Problem. Report every line of the data below that contains the word "perform".

Source data.
▼▼▼

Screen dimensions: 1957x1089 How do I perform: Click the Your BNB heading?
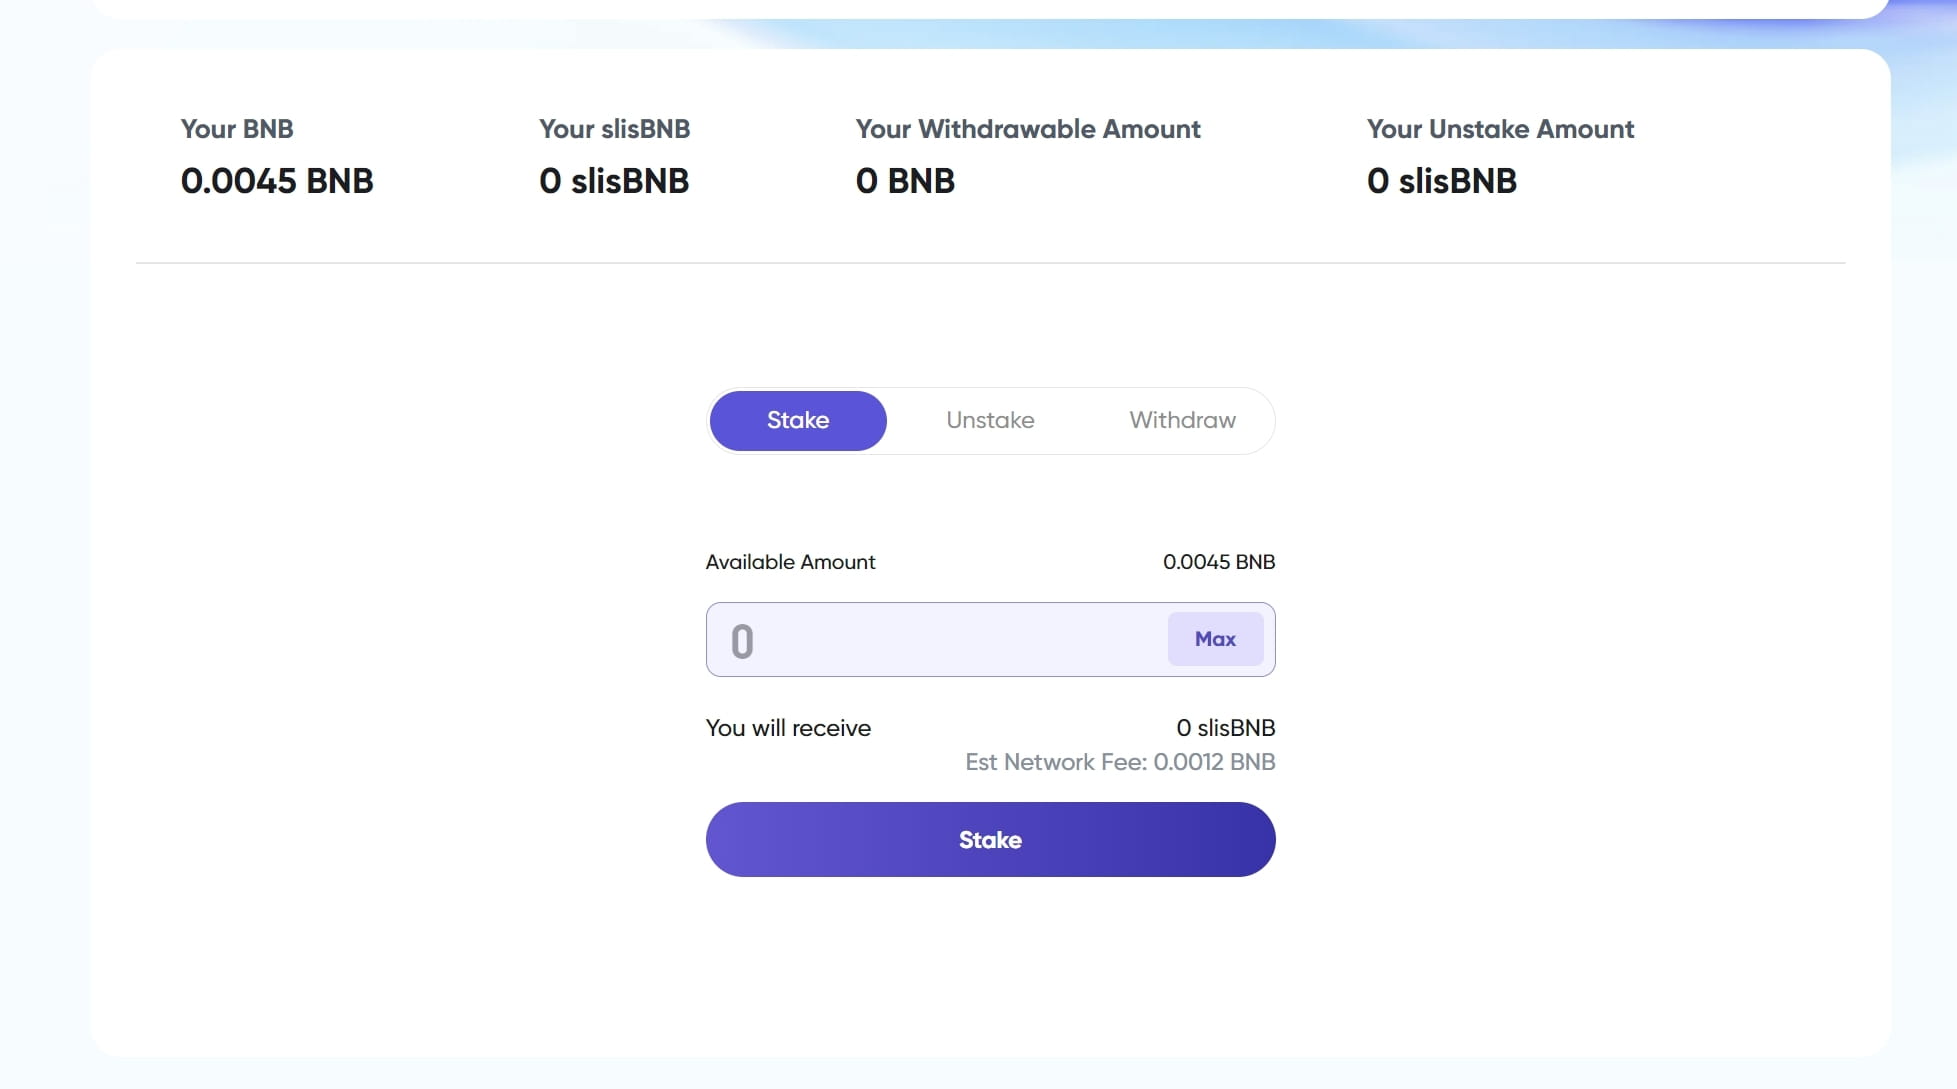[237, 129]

▲▲▲
▼▼▼

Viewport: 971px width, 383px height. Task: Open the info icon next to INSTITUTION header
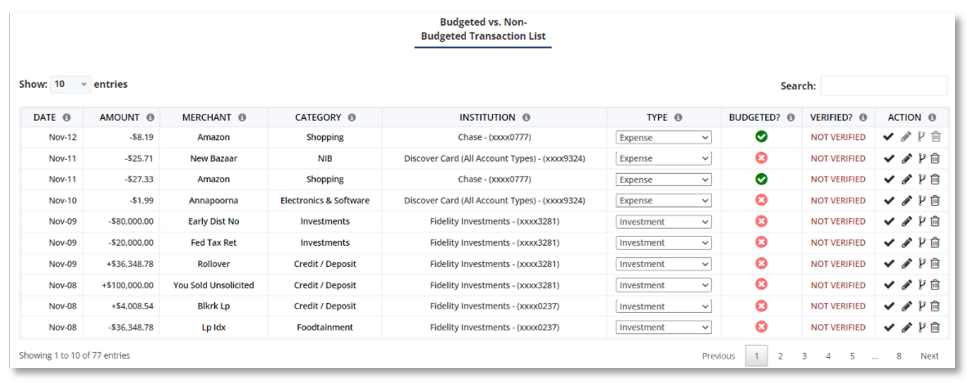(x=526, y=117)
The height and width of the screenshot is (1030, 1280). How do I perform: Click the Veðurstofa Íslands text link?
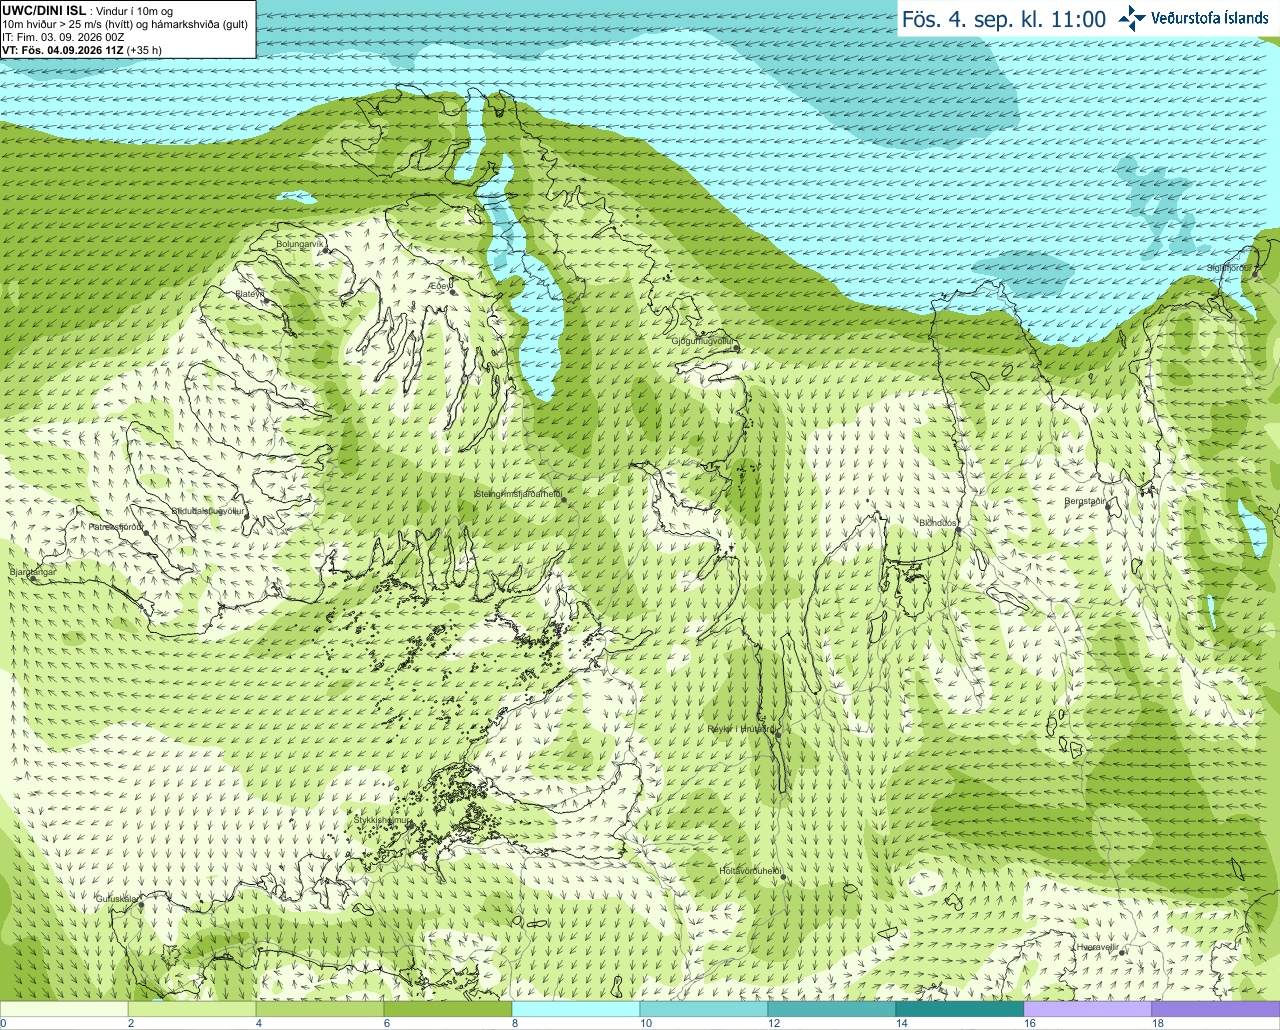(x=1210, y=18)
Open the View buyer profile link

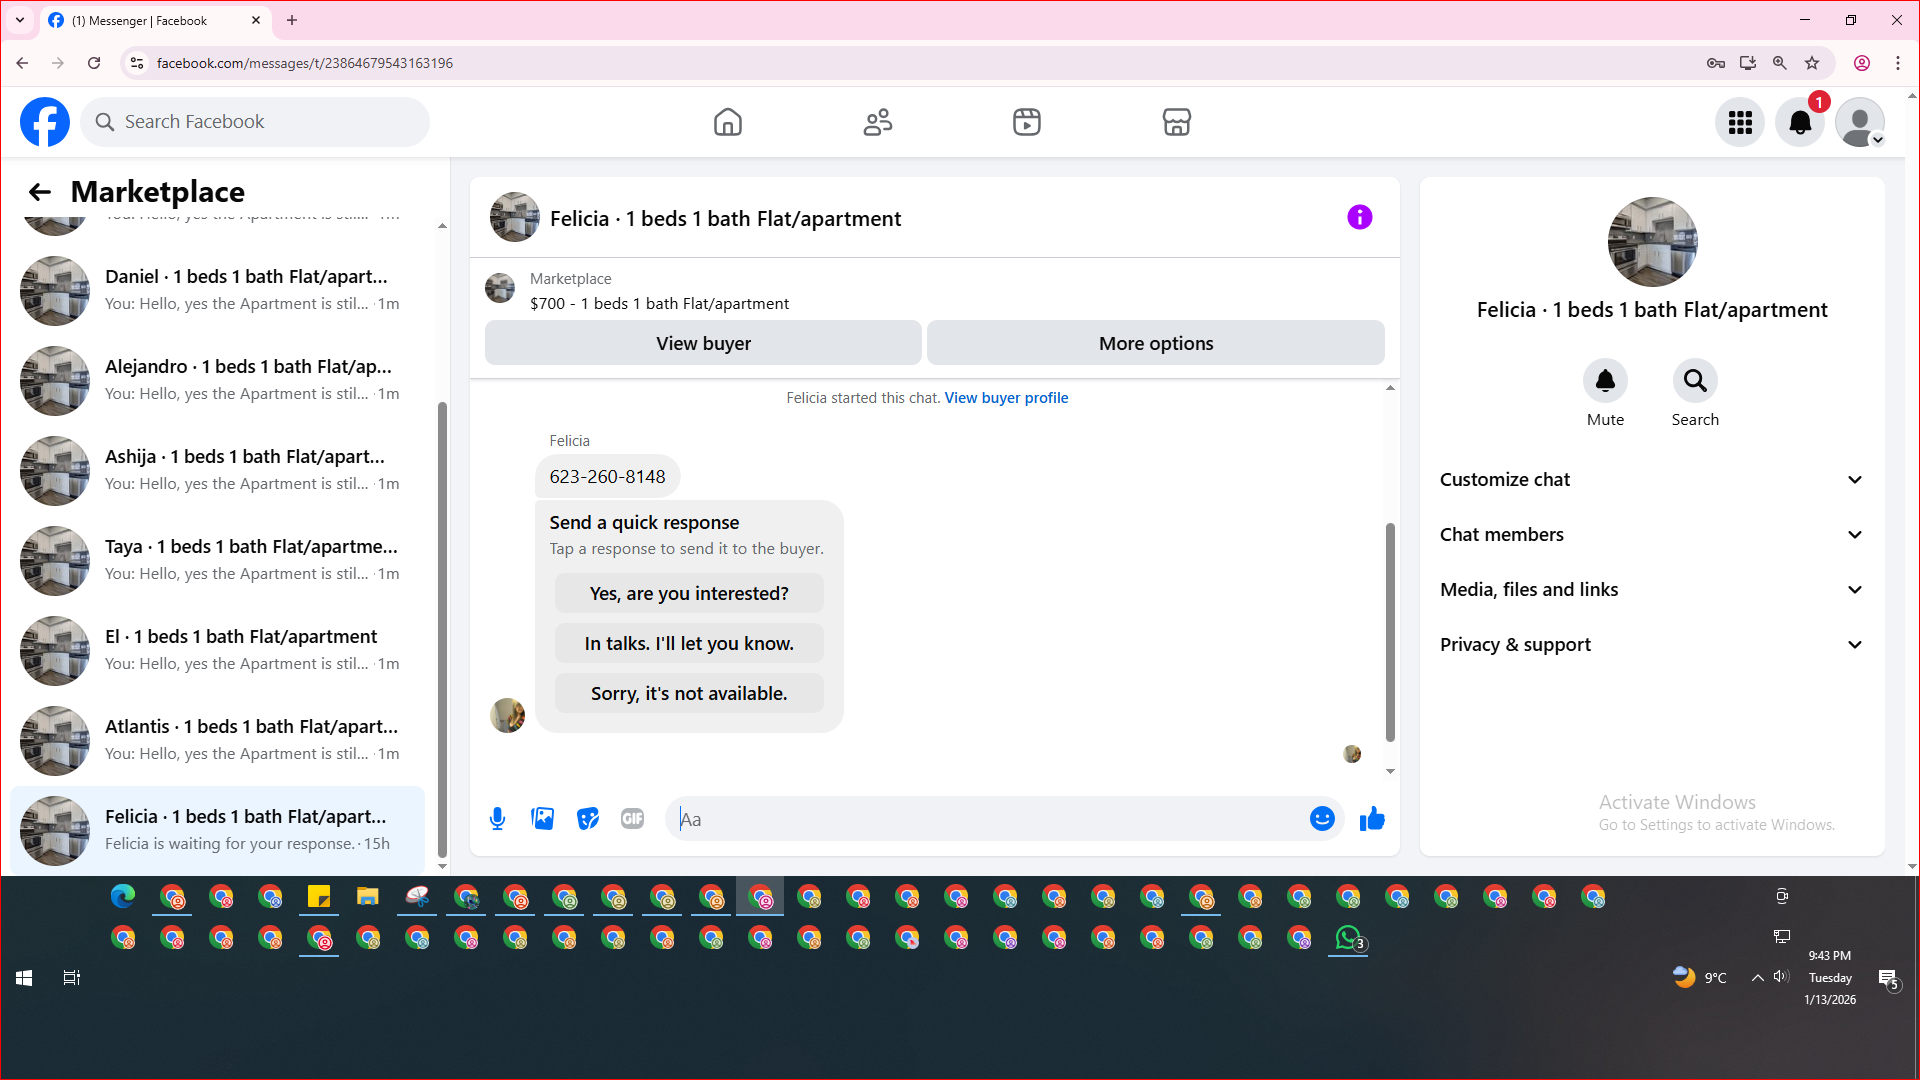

▲▲▲

Written response.
Screen dimensions: 1957x1089 How do I perform: Click the Your BNB heading?
The height and width of the screenshot is (1030, 1280). How do I perform: Click the Veðurstofa Íslands text link?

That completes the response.